The act of monitoring each otherʼs behaviour in the outdoors is inherently “overlaid on a backdrop of systemic discrimination,” Williams tells me. She believes Internet vigilantes are “participating in a system whereby Black, Brown and Indigenous bodies get over-policed in the outdoors, even though we suffer the most from environmental racism.” Unless something truly dangerous is being depicted in an image, Williams says, thereʼs never a good reason to make an example of someoneʼs actions online.
It can be tempting to blame social media for “ruining” the outdoors by turning serene spots into selfie backdrops with queues and crowds. Yet it would be remiss to peg social media as the root of all problems facing public land, or to overlook its positive impact—especially in encouraging diversity among adventurers.
Instagram geotags reduce educational barriers to information about where to go and how to get there, helping more people develop relationships with nature. “The dissemination of knowledge is a way to combat gatekeeping,” says Anaheed Saatchi, founder of inclusive BC-based climbing community BelayAll. “Itʼs not inherently bad that people know where these places are—in fact, itʼs joyful, itʼs amazing.”
Social media also provides platforms to historically underrepresented outdoorspeople, like the members of Instagramʼs @UnlikelyHikers, a community of hikers who are “people of size, people of colour, queer, trans and gender nonconforming.” In 2014, only 22 per cent of US park visitors were minorities. If parks are to remain cherished institutions well into the future, they will need a diverse constituency to support them.

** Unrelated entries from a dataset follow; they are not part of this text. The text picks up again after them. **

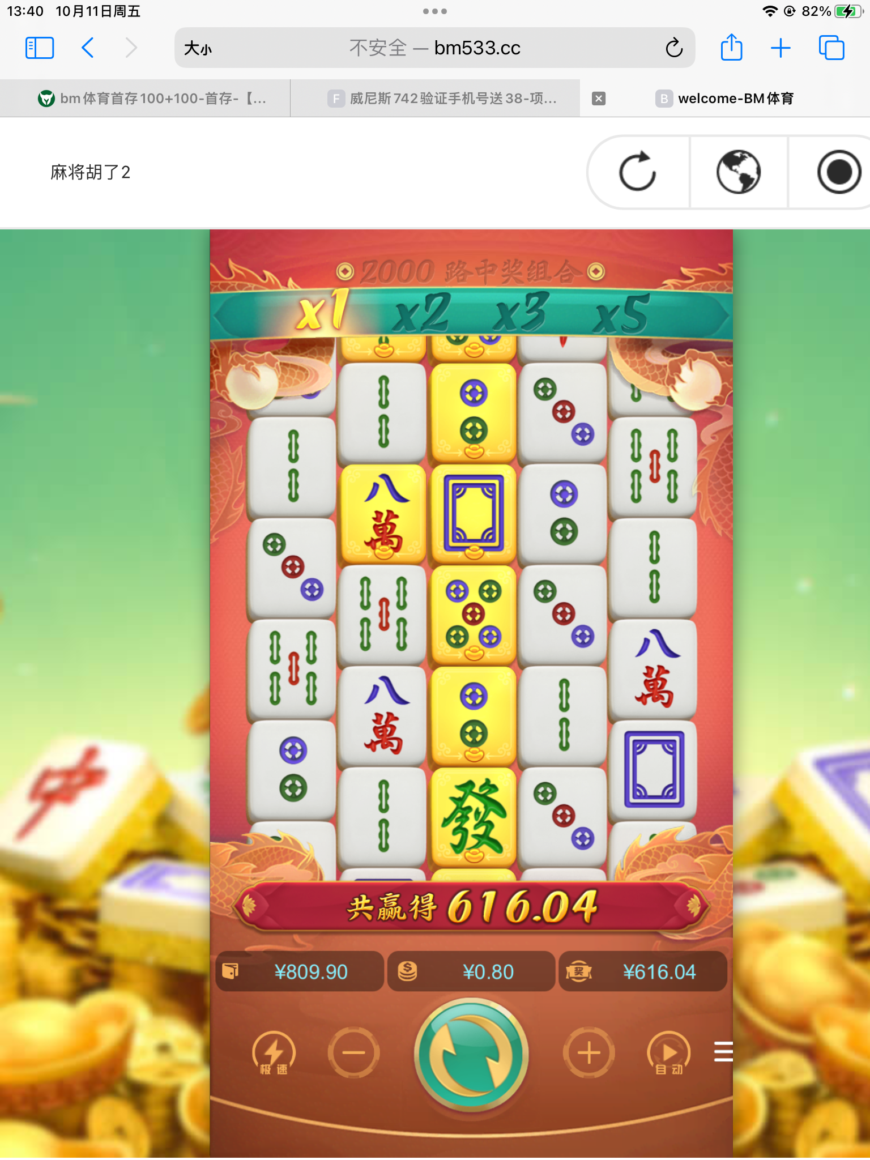Image resolution: width=870 pixels, height=1160 pixels.
Task: Open the win amount ¥616.04 panel
Action: click(x=643, y=971)
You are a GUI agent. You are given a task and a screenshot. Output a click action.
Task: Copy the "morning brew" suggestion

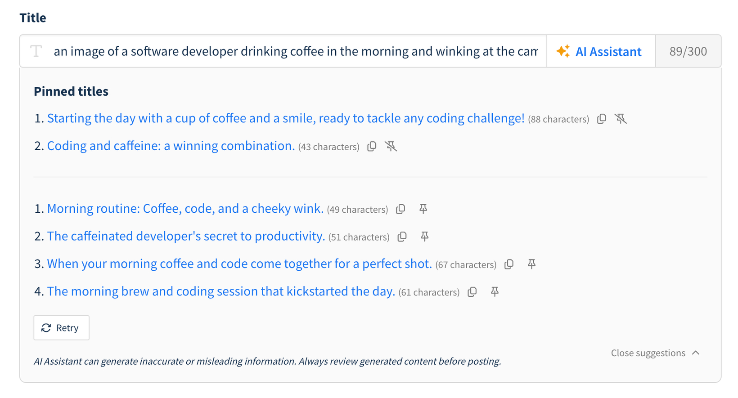[x=472, y=292]
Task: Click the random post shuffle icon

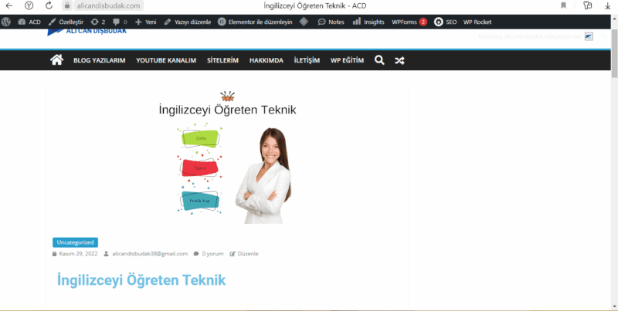Action: coord(399,60)
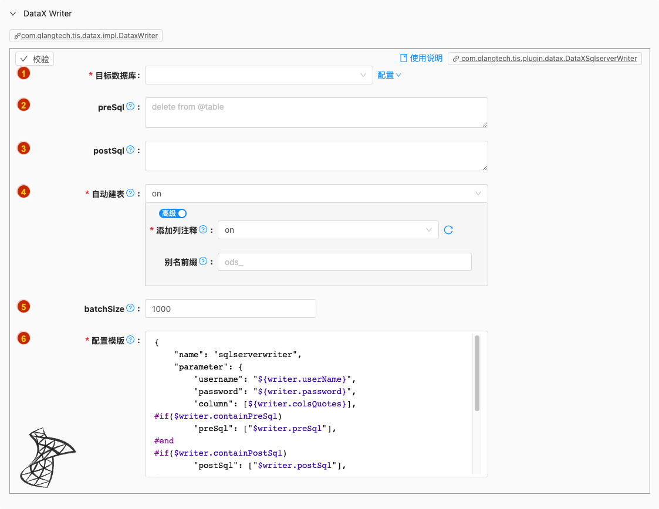Click the help icon beside 别名前缀
Image resolution: width=659 pixels, height=509 pixels.
pyautogui.click(x=203, y=262)
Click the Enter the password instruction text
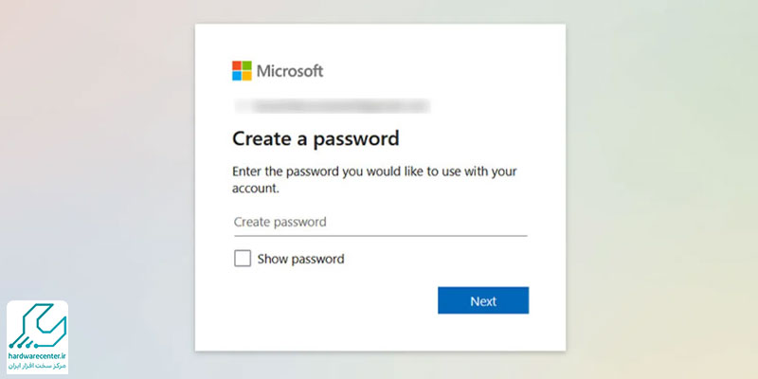 pos(374,180)
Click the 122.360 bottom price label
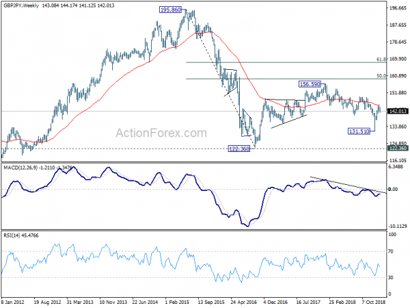Screen dimensions: 410x308 coord(239,149)
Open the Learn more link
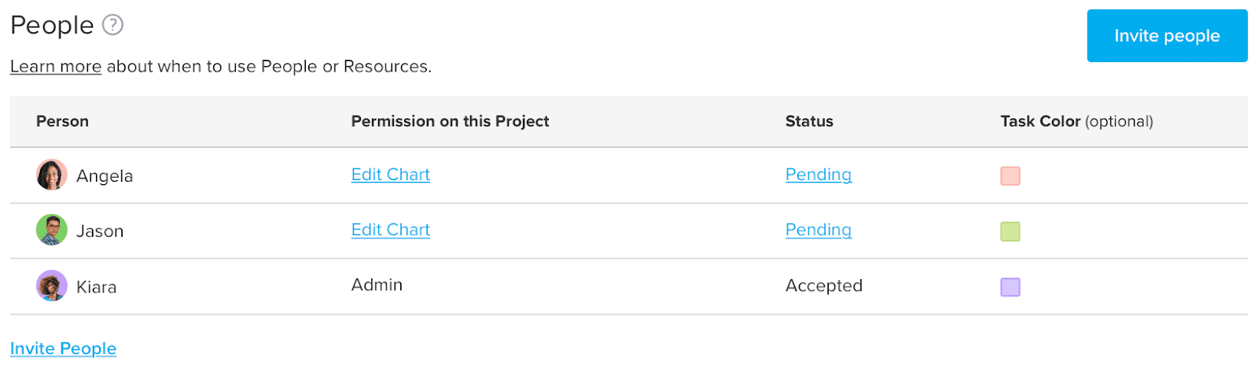The width and height of the screenshot is (1258, 365). 56,67
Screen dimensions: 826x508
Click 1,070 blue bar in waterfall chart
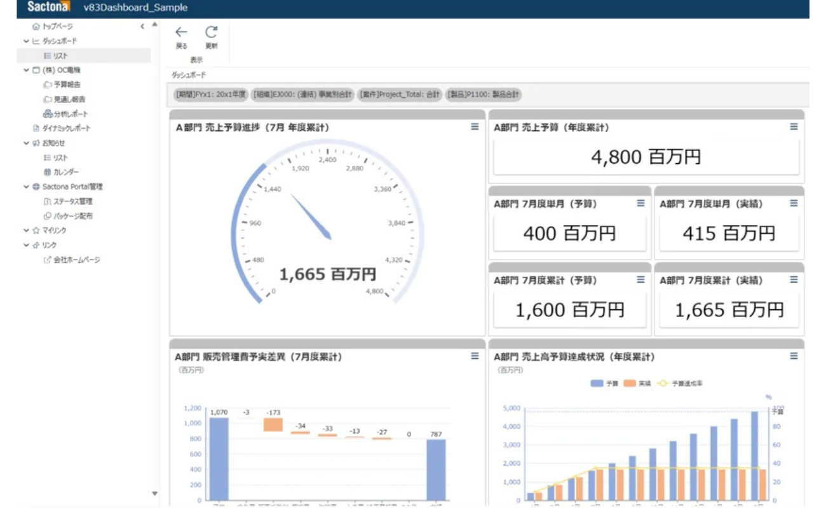[219, 457]
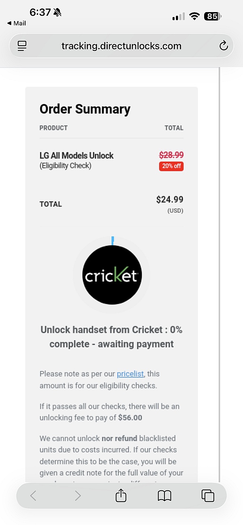Tap the $24.99 total amount
Viewport: 243px width, 525px height.
170,199
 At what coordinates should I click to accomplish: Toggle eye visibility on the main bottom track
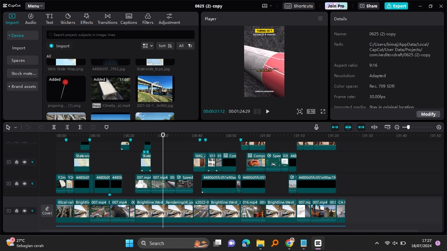25,210
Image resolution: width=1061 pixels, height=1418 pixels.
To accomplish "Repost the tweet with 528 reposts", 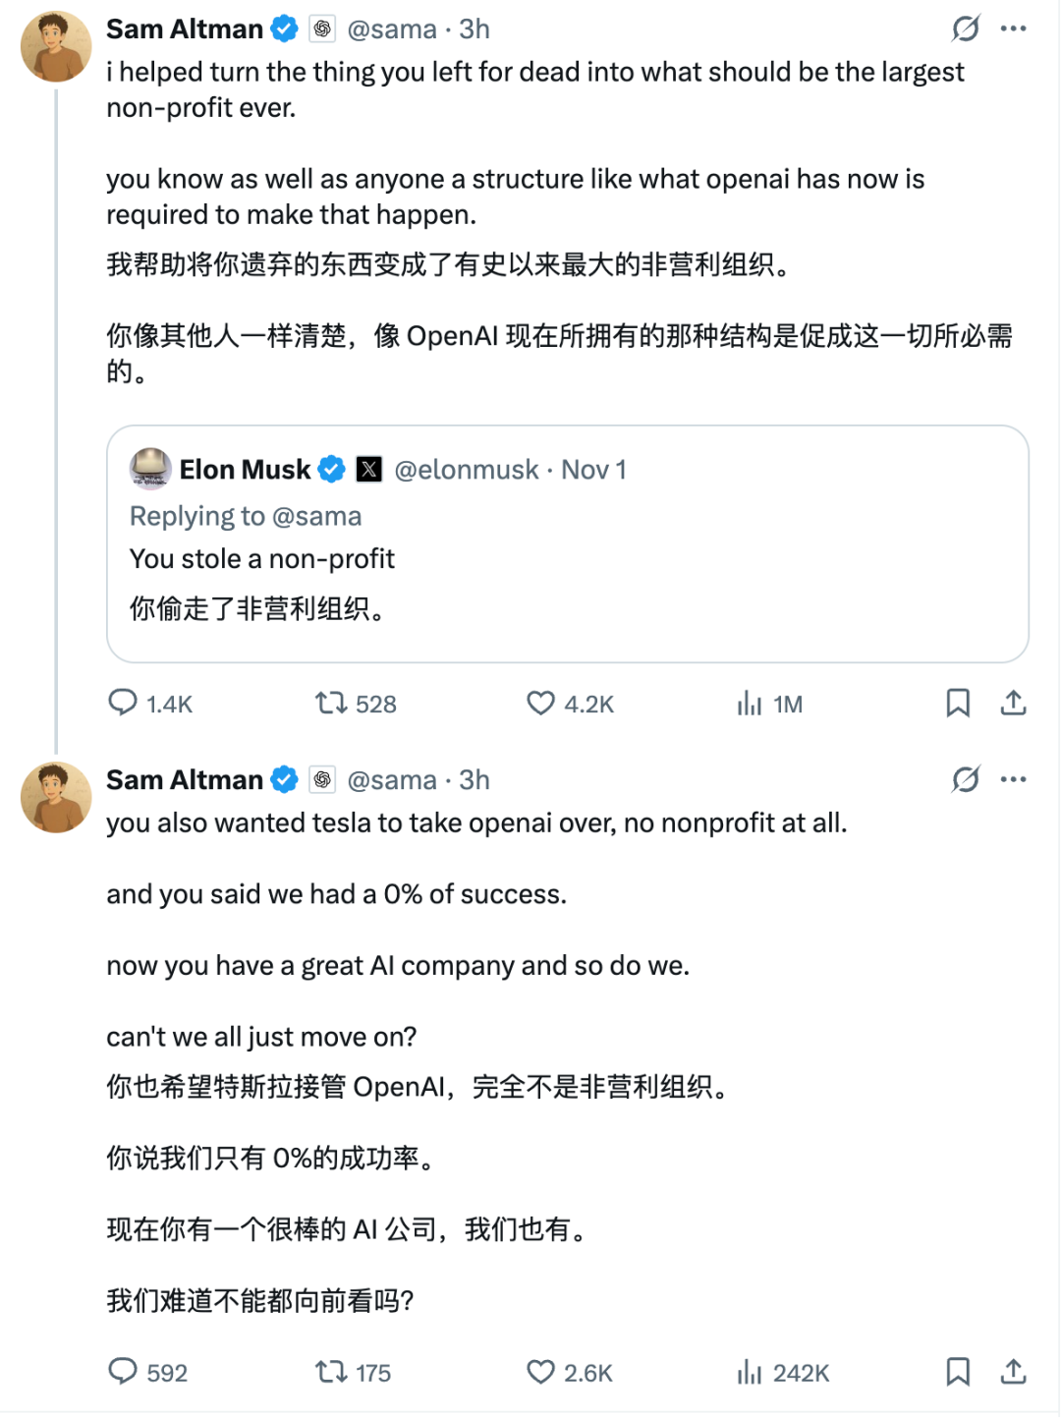I will (x=331, y=703).

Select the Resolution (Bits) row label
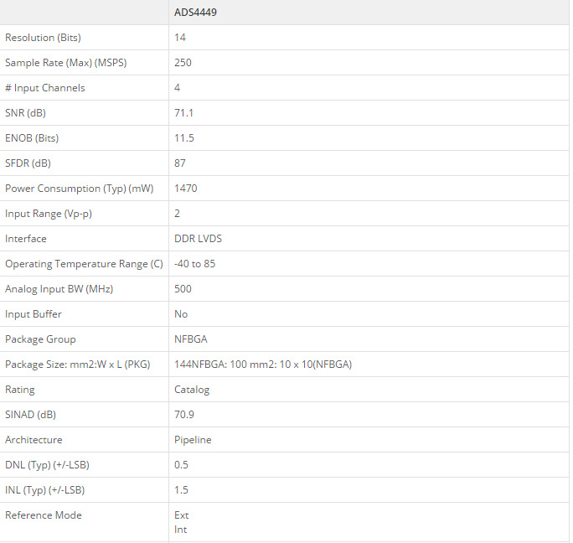[43, 38]
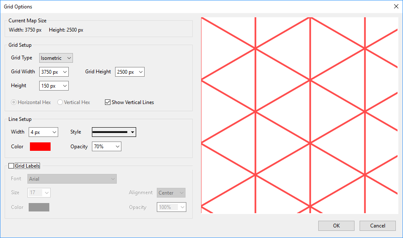Select the Horizontal Hex radio button
This screenshot has height=238, width=403.
pyautogui.click(x=14, y=102)
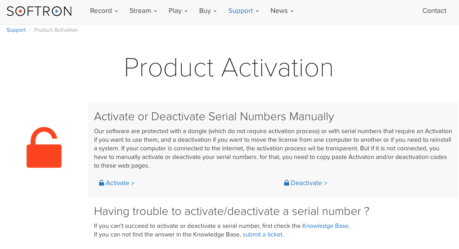Click the red record dot in logo

(20, 11)
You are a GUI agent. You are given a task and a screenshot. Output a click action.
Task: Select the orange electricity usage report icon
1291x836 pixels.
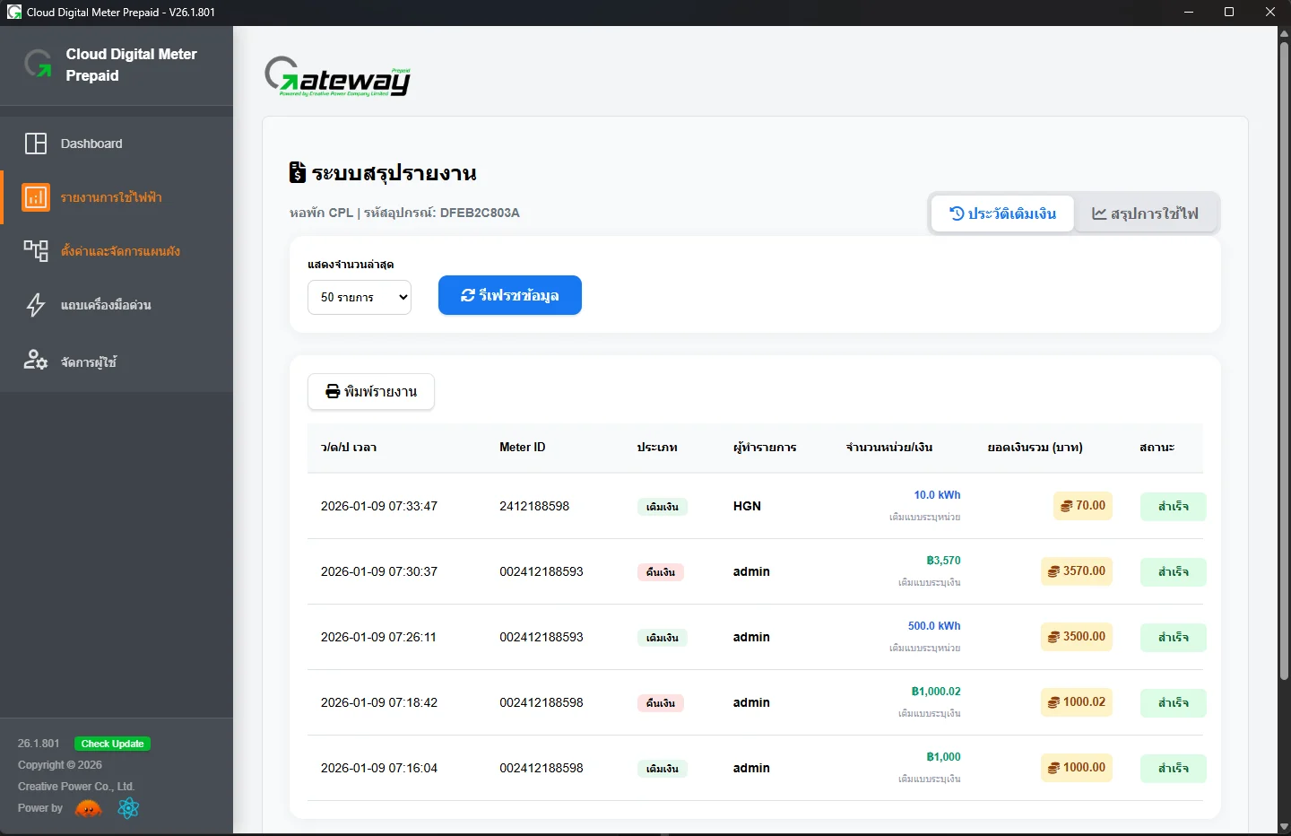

Still, one can format social media posts to ensure they maximize benefit while minimizing harm to the outdoors. Itʼs helpful to accompany geotagged photos with context and pertinent information about the tagged location—if the ecosystem is sensitive, whose Indigenous land the trail is on, the length and difficulty of the route. Sharing posts about lesser-known trails also encourages the dispersal of crowds, as opposed to overconcentration on any one site.
Of course, there are myriad ways of supporting conservation efforts that do not involve social media call outs, such as donating to conservancies, volunteering for clean-ups and petitioning the government to reduce reliance on resource extraction and increase park funding.
“The answer to environmental infractions… lies with increased education, outreach and staffing,” says Williams. “Set an example for others to follow, without constructing ‘us vs. themʼ binaries in your mind.”